Dans l'immédiat, M. Gendron suggère à l'ADQ de se trouver un chef par intérim, car il a la ferme intention de terminer son mandat à la mairie de Huntingdon, une ville qu'il refuse d'abandonner à son triste sort. Encore hier, la municipalité de 2600 habitants, en Montérégie, a perdu une centaine d'emplois avec les mises à pied annoncées à la Maison Russett, un producteur de frites surgelées. Et le maire s'attend à une quarantaine de suppressions de postes supplémentaires chez Folia, un fabricant de panneaux laminés. Par contre, M. Gendron n'a pas l'intention de solliciter un autre mandat à la mairie en novembre 2009. Dans l'intervalle, «je peux rester maire et me lancer dans la course à la chefferie», suggère-t-il.
Encore sous le choc des mauvais résultats de l'Action démocratique lundi soir, le député adéquiste Eric Caire a aussi manifesté son intérêt, hier, pour la succession de Mario Dumont.
M. Caire a affirmé qu'une course à la succession de M. Dumont devra être organisée rapidement si le chef adéquiste confirme son intention de partir, lors d'un caucus qui rassemblera les députés aujourd'hui.
Le député de la circonscription de La Peltrie, près de Québec, s'est dit sous le choc à la suite de l'annonce, lundi soir, du départ de M. Dumont.
«On va attendre de voir ce que M. Dumont va nous dire [aujourd'hui] pour le réaliser, a-t-il déclaré lors d'une entrevue. Je compare ça à quand vous allez au salon funéraire. On vous annonce la mort de quelqu'un, mais, tant que vous ne l'avez pas vu dans la tombe, vous ne le réalisez pas.»

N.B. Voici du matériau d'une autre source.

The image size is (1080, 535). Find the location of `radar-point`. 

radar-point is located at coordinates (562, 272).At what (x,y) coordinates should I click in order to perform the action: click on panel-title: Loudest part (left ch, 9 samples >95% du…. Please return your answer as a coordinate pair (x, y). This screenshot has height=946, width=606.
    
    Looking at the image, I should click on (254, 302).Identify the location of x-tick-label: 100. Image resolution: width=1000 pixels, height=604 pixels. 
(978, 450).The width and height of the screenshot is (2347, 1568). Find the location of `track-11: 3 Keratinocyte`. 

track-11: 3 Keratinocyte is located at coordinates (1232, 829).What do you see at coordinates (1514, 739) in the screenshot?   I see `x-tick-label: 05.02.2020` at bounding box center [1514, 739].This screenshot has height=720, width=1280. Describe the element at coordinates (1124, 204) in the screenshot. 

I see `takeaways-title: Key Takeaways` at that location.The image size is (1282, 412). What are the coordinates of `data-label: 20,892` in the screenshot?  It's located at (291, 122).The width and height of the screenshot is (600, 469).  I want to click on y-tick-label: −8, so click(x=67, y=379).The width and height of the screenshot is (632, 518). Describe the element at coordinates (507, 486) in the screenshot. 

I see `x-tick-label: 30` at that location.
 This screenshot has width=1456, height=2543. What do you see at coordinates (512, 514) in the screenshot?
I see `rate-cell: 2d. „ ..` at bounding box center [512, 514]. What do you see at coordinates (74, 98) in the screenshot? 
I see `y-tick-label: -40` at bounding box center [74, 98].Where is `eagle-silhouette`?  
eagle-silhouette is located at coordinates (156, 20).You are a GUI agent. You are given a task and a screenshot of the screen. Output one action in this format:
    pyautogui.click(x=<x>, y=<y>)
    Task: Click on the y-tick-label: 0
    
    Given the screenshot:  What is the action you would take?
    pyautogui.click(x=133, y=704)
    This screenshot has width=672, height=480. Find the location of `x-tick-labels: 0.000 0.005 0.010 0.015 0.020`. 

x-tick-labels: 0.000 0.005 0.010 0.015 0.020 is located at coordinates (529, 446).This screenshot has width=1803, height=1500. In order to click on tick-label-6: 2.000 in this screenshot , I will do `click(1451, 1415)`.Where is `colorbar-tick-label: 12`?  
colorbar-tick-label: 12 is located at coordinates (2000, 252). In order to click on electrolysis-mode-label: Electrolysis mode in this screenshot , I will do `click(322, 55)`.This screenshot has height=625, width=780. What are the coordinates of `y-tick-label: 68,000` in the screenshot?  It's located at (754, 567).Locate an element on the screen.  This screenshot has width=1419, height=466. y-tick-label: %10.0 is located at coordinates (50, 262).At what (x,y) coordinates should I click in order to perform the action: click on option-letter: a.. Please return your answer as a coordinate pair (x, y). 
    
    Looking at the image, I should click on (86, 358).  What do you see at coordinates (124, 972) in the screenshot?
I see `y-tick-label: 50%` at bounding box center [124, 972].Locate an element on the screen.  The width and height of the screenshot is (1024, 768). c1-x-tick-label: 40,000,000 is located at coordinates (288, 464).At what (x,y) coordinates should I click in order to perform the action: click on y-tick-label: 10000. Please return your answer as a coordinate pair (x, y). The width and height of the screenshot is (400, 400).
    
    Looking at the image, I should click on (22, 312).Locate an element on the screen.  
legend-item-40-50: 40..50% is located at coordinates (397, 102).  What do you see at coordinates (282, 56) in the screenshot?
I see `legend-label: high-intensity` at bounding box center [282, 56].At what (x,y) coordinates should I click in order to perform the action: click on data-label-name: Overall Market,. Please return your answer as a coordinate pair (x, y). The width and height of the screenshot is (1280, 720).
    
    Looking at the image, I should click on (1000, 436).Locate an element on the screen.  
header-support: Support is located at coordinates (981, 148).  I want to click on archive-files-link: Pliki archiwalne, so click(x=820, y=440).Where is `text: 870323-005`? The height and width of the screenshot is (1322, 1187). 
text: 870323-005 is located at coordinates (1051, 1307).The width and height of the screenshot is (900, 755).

Le chef adéquiste, qui est resté loin des projecteurs hier, a assuré qu'il demeurerait en poste durant la période de transition.
Au terme du scrutin, son parti n'a récolté que 17 % des votes et fait élire sept députés, comparativement à 31 % et 41 députés à la dernière élection.
Même s'il a exprimé clairement qu'il est intéressé par la direction de l'ADQ, M. Caire a affirmé qu'il doit encore discuter avec sa conjointe de sa candidature éventuelle. «C'est un défi que j'aimerais relever, mais, en même temps, la question c'est: "est-ce que c'est le bon temps de le faire maintenant"», a-t-il dit en faisant référence à ses obligations familiales.
M. Caire est père de trois enfants, et sa conjointe est actuellement enceinte.
Selon M. Caire, l'ADQ doit passer par une phase de reconstruction qui nécessitera une tournée des régions afin de remobiliser les troupes. «Ça va prendre un chef très présent, qui va être partout, qui va soulever les militants et ranimer la flamme», a-t-il dit.
Le leader parlementaire du parti, Sébastien Proulx, était également pressenti comme un successeur potentiel de Mario Dumont. Battu dans sa circonscription de Trois-Rivières, M. Proulx a indiqué hier à RDI qu'une course à la direction ne faisait toutefois pas partie de son plan.